学童を持つ両親にとったら、子供のビデオゲームをどう規制すればいいのか頭の痛い問題だが、脳研究から見た時ビデオゲームは必ずしも悪い面だけではない。例えば2013年9月には高齢者の認知機能を高めるビデオゲームについての構想がNatureに掲載された(http://aasj.jp/news/watch/407)。一方、英国の10歳から15歳の学童についての研究ではビデオゲームで遊ぶ時間と、行動障害の罹患率が相関するという報告が出ている。
私も、ビデオゲームは脳の発達に大きく影響すると思っている。それが人類にとっていいか悪いかは、経験しない私たちだけが判断し得ることではないが、この影響について繰り返し調査を行うことは、将来のためにも重要だ。
この研究ではスペインの39の学校から7−11歳の2897名をリクルートし、まずビデオゲームを日常行っているグループと、行わないグループに分け(2442名がゲーマー)、様々な脳機能、性格を親からのアンケートを含む様々なテストで評価するとともに、MRIを用いて、白質の大きさの変化、拡散テンソル法を用いた神経結合、機能的MRIなどを駆使した画像診断を278人の学童に行い、脳機能や性格と相関させている。通常行っているゲームの種類も調べているが、極めて多様で、今回はその内容で層別化することはしていない。
結果だが、これまでの多くの研究と同じで、ビデオゲームは明らかに学童の運動反応を高める。ただ、これは週1時間ゲームで遊べば十分で、それ以上遊んでも特に反応が高まることはない。また、学業の方も、少しではあるがゲーマーの方が良い。睡眠時間、作業記憶、注意力など他の様々な指標についても調べているが、今回の調査では差は見られていない。
一方、行動障害を見てみるとゲームで遊ぶ時間が2時間を超えると、時間に比例して頻度が上がる。これは英国の調査を裏付ける。
以上を総合すると、週1時間程度は明らかに運動機能を高める効果があるビデオゲームだが、やはりのめり込むと行動障害につながるという結果だ。
次に、この行動異常と相関するMRIによる脳画像を調べている。結果だが、
1) 運動機能の上昇と相関して、運動機能に関わる線条体の神経線維の豊富な白質部分が、ゲーマーで明らかに増大している。
2) 拡散テンソルで調べた神経結合性でも、線条体の側方につながる部分が上昇している。
3) 被蓋と尾状核との機能的結合の上昇もゲーマーで見られる。特にゲーム時間が長い対象では、前帯状皮質との情動に関わる部分のとの結合性が上昇している。

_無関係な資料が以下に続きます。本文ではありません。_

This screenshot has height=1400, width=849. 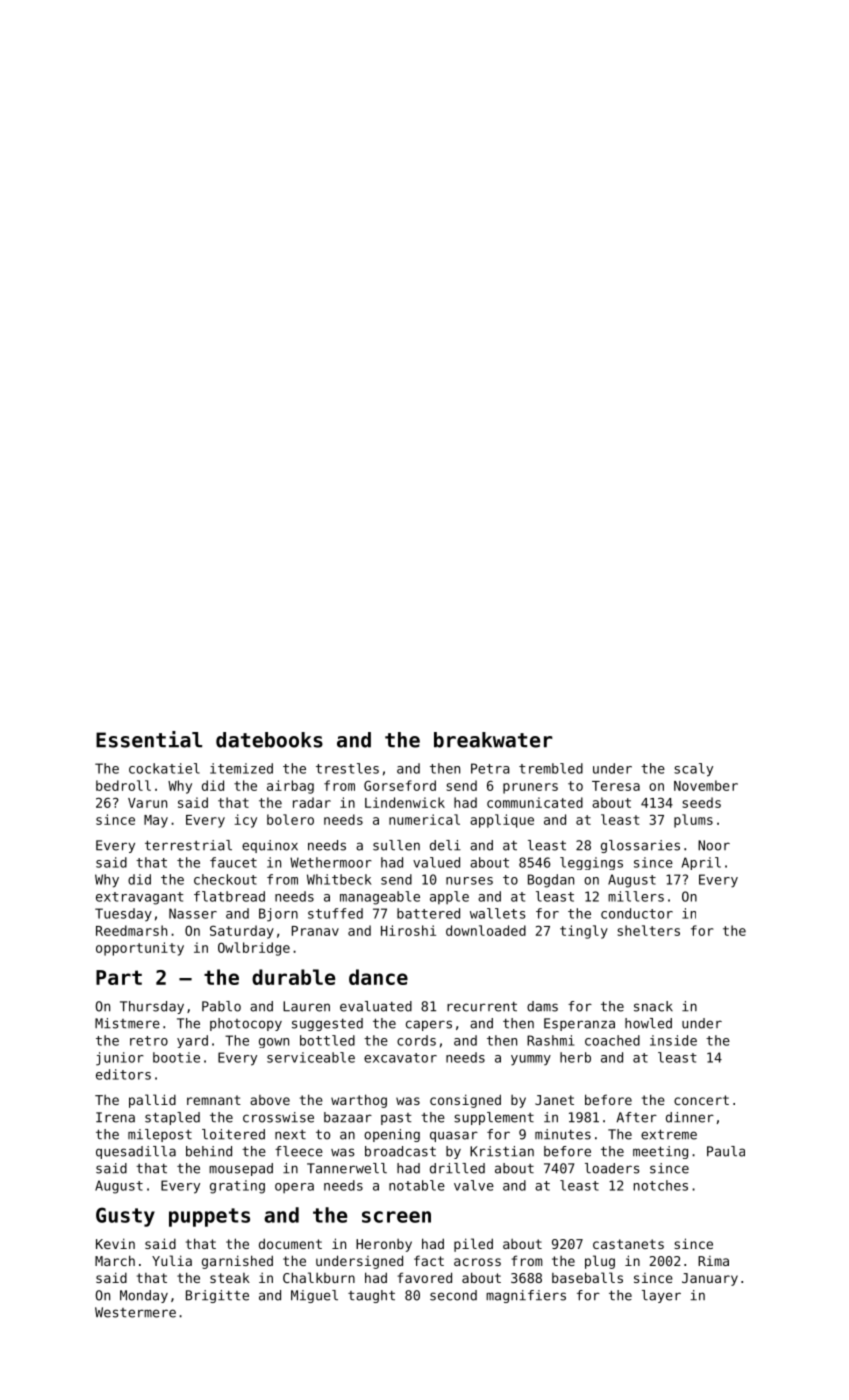 I want to click on Hiroshi, so click(x=408, y=930).
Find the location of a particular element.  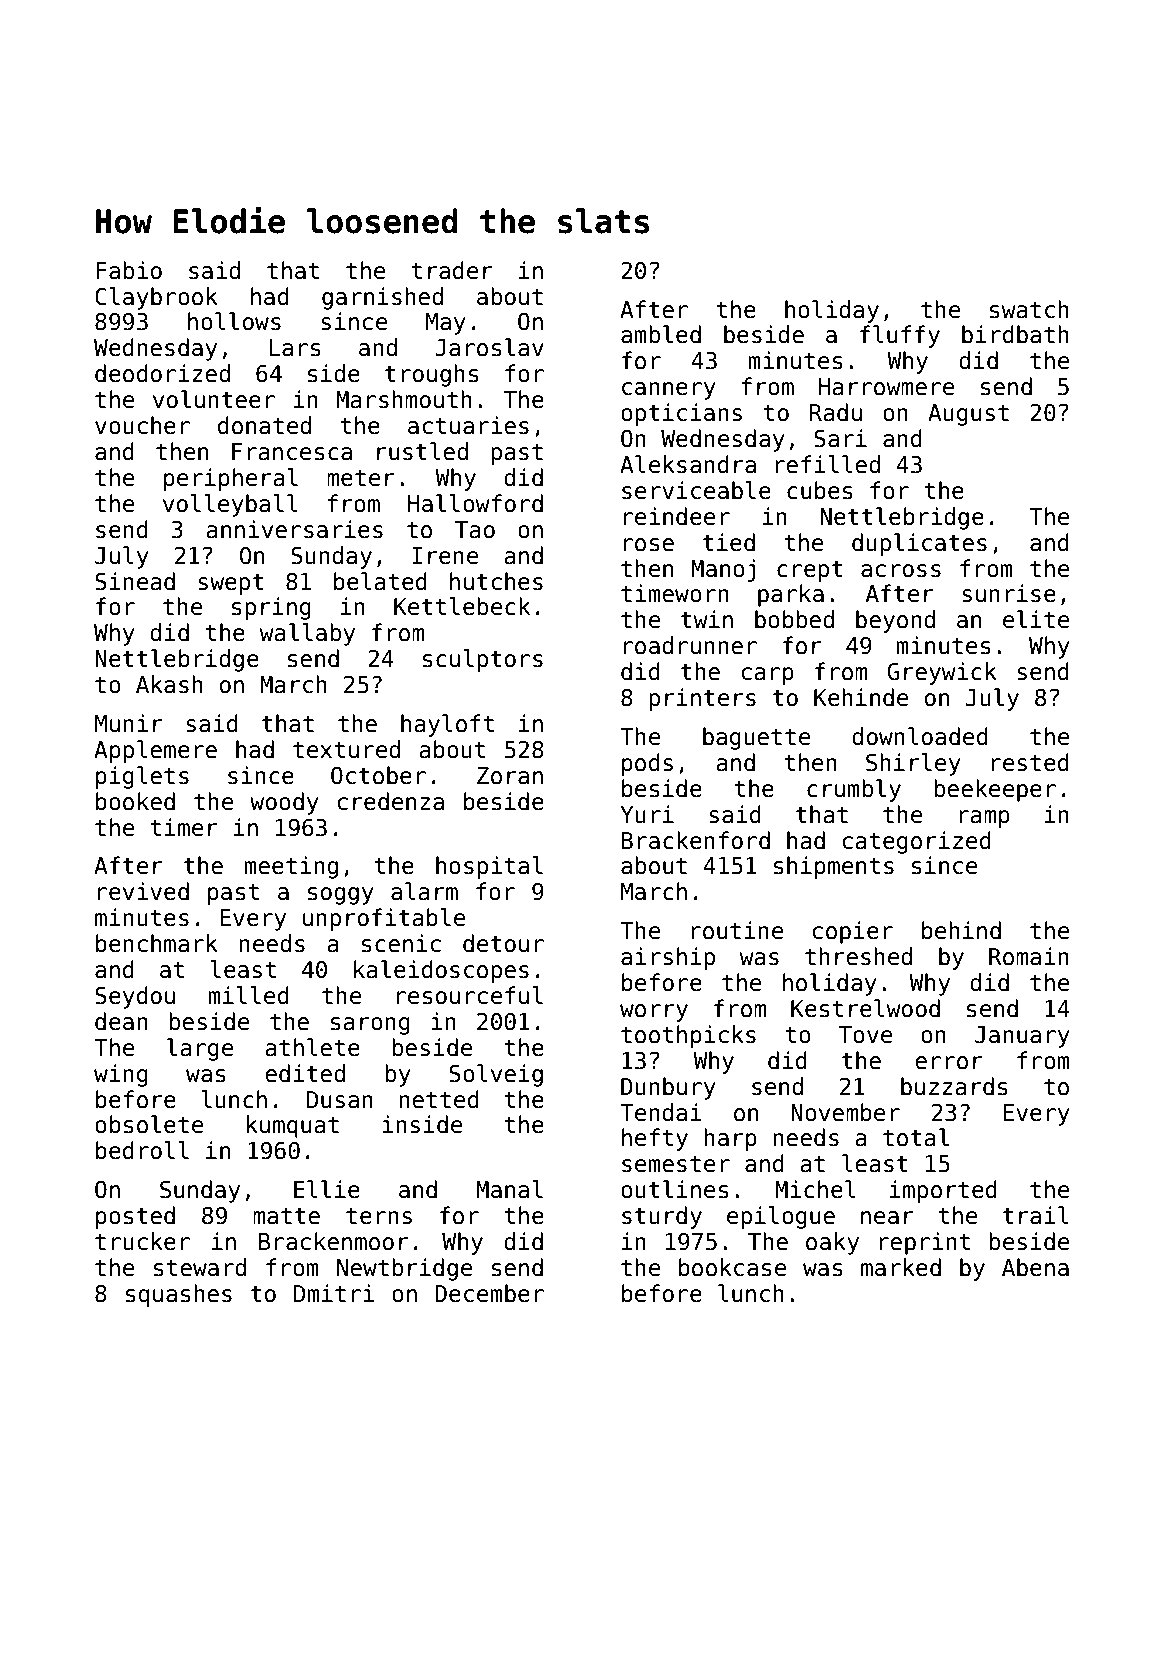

脳画像については素人なので、どこまで行動と相関させられるか評価のしようがないが、要するに運動機能上昇は脳の変化として検出できるが、行動異常については明確な相関を特定できるところまでは至っていないということだろう。
いずれにせよ、やりすぎはいけないが、ゲーム自身は大丈夫ということだ。しかし、これは親が規制が効く学童の話で、独立して生活している若者だと、全く規制が効かない場合もある。次はその辺の調査も重要ではないだろうか。高齢者にゲームが効果があるなら、青年の脳に及ぼす効果はもっと大きいはずだ。